Set down exactly the stretch of lines below that opens at the line containing "[button] (726, 90)" and continues through the last line of the entries, and nothing else.
━━━━━ SOURCE RECORDS
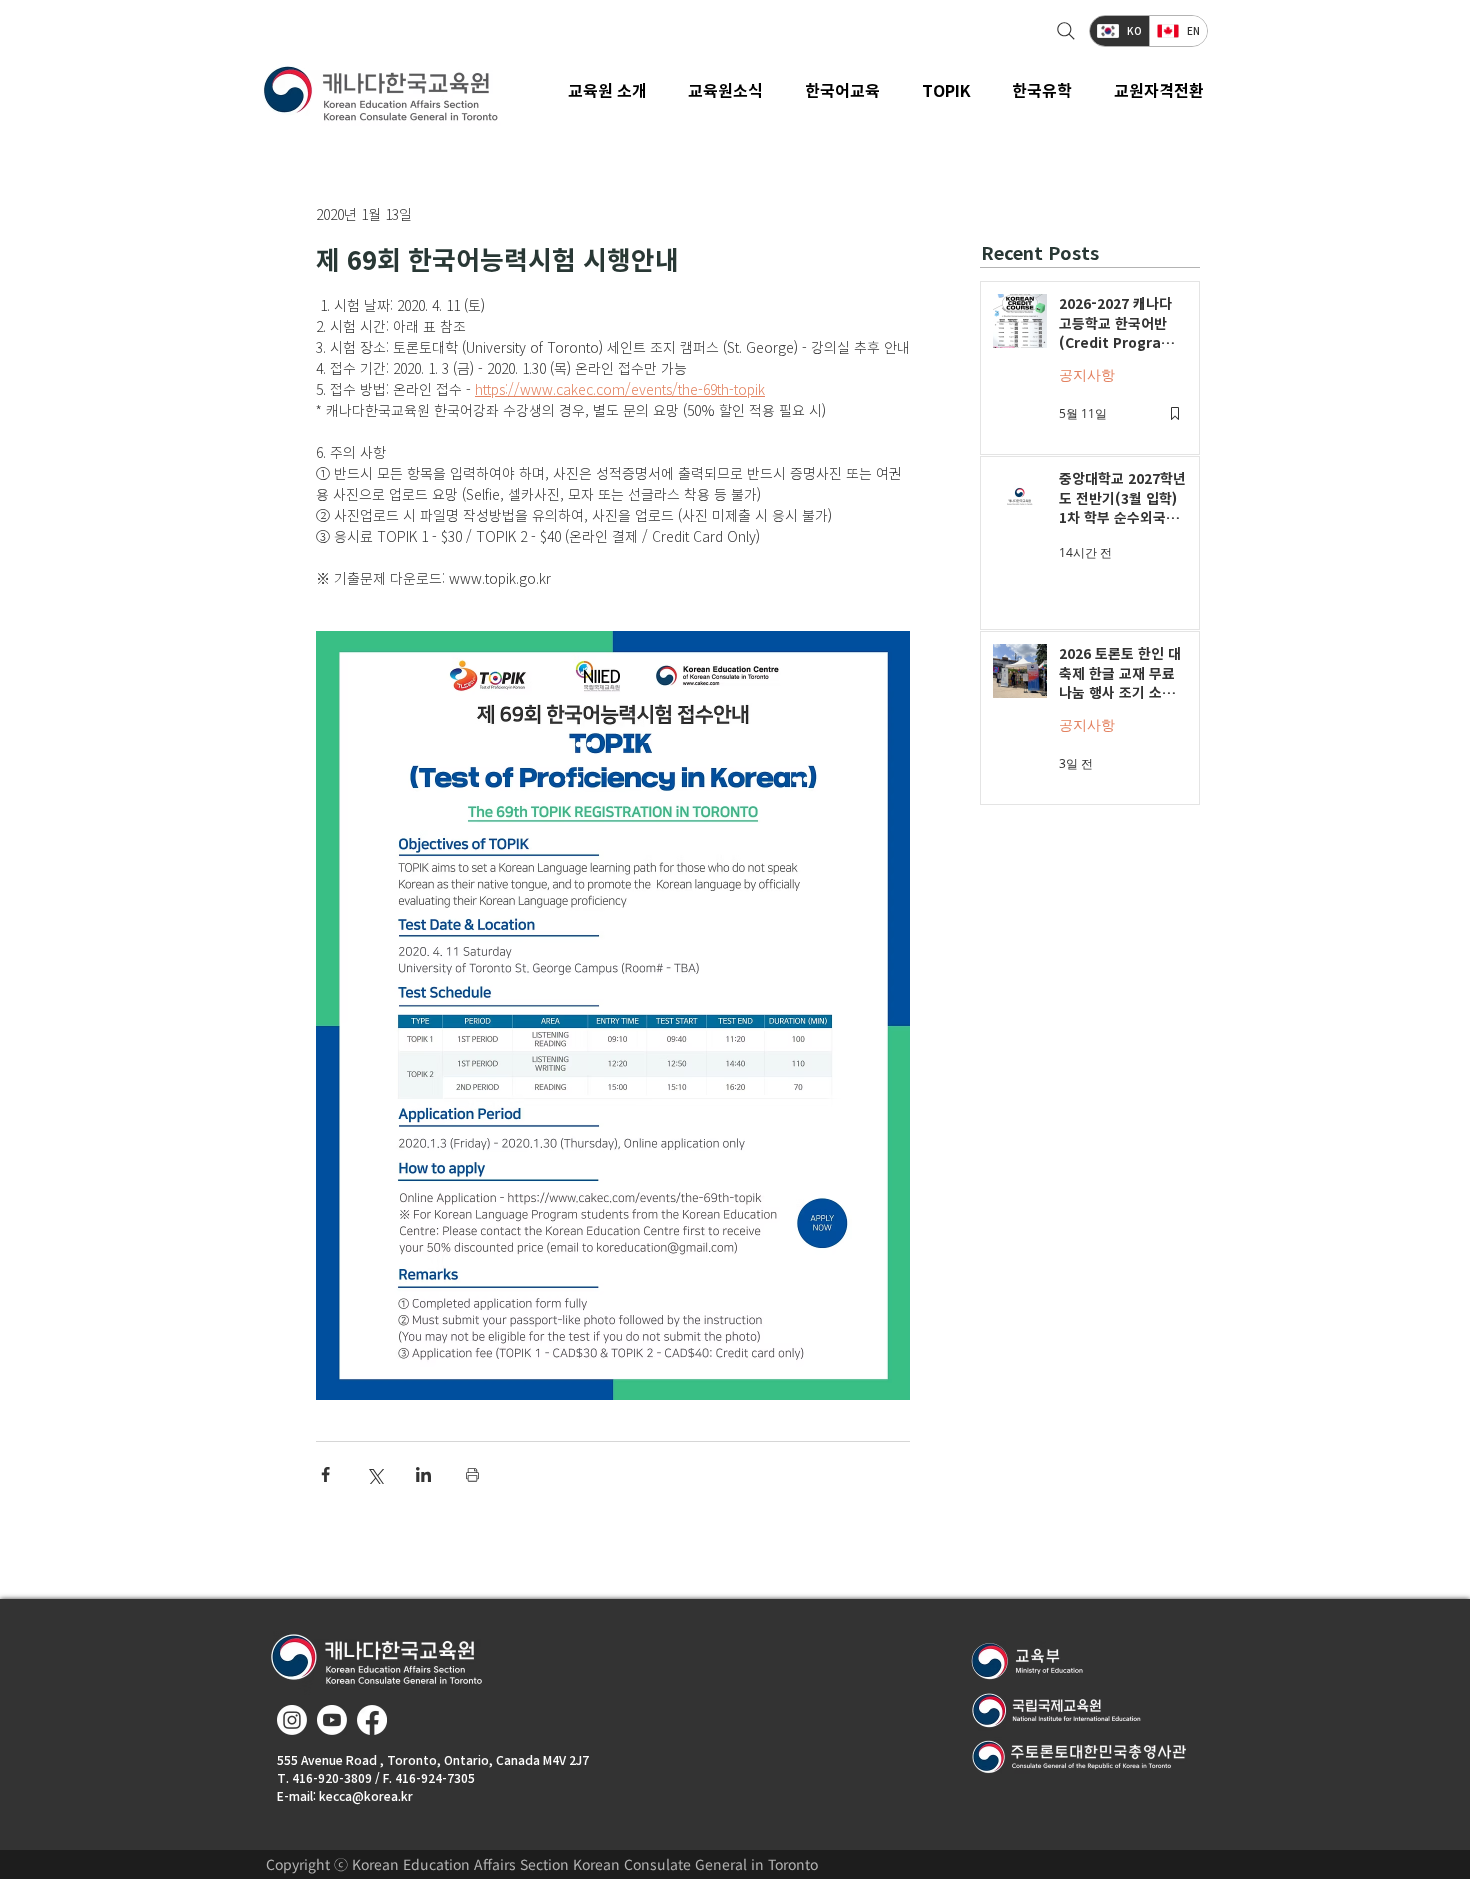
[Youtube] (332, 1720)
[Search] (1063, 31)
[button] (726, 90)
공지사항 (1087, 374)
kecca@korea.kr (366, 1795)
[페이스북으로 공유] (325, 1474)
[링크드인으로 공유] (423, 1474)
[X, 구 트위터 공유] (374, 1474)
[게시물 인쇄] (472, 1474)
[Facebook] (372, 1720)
━━━━━━━━━━
ANSWER SPACE:
[button] (726, 90)
공지사항 (1087, 374)
kecca@korea.kr (366, 1795)
[페이스북으로 공유] (325, 1474)
[링크드인으로 공유] (423, 1474)
[X, 구 트위터 공유] (374, 1474)
[게시물 인쇄] (472, 1474)
[Facebook] (372, 1720)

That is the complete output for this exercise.